Max Brooks, an agent of the United Nations Postwar Commission, travels the world interviewing survivors of the zombie plague 19 years prior. Although the exact origin of the plague is unknown, a young boy from a village in Chongqing, China is identified as the plague's official patient zero. China initiates a military crisis with Taiwan to cover up their attempts to contain the initial outbreaks. The plague spreads to various nations by human trafficking, refugees and the black market organ trade. Initially these nations are able to cover up their smaller outbreaks, until a much larger outbreak in South Africa brings the plague to public attention.

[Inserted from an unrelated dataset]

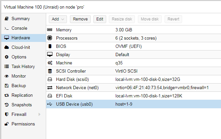This screenshot has height=139, width=221.
Task: Open the Task History tab
Action: [24, 66]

As the infection spreads, Israel abandons the Palestinian territories and initiates a nationwide reverse cordon sanitaire, closing its borders to everyone except uninfected Jews and Palestinians, leading to a civil war. The United States does little to prepare because of its overconfidence in its ability to suppress any threat. Although special forces teams contain initial outbreaks, a widespread effort never starts: the US is deprived of political will by "brushfire wars", and a widely distributed and marketed placebo vaccine, Phalanx, creates a false sense of security.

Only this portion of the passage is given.